# PROVIDED RECORDS

# # # #

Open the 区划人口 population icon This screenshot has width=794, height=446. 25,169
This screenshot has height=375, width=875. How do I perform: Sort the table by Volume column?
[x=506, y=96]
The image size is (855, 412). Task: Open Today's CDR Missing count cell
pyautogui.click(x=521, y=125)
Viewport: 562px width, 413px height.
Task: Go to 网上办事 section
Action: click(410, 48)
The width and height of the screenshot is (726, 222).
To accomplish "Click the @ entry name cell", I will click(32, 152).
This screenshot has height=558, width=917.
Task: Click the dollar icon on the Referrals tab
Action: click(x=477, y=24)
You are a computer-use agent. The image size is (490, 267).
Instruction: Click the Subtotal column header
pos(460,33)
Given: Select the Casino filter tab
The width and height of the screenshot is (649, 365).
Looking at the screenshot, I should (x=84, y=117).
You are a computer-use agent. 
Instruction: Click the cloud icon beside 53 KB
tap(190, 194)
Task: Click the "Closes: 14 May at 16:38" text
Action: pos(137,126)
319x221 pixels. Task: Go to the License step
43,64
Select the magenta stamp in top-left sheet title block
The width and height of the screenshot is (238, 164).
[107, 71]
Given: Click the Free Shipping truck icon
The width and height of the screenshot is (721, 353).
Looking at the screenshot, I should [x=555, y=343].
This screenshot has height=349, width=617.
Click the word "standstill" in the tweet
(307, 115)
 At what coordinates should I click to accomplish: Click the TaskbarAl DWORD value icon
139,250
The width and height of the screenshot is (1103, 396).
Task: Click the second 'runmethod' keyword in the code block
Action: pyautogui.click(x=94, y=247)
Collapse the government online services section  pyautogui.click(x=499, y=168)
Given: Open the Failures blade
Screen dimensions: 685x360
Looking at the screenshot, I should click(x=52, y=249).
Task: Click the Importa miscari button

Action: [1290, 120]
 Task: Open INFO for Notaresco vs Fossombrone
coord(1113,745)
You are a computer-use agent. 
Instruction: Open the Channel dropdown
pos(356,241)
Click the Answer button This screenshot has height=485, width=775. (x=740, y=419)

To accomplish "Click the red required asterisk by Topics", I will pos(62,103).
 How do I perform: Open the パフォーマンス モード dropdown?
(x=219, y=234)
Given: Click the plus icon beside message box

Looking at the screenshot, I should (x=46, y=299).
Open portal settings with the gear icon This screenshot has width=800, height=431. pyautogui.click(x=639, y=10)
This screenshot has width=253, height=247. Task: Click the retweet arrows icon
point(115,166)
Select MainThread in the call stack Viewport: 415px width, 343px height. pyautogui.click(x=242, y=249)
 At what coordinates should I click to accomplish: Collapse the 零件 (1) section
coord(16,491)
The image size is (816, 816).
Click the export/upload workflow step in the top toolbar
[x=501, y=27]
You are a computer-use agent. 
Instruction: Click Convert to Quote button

# # # #

# WHAT THE TASK REQUIRES
Copy all lines from the material that contain "Select".

# RESPONSE
Given: Select the Casino filter tab
Select the magenta stamp in top-left sheet title block
Select MainThread in the call stack Viewport: 415px width, 343px height. pyautogui.click(x=242, y=249)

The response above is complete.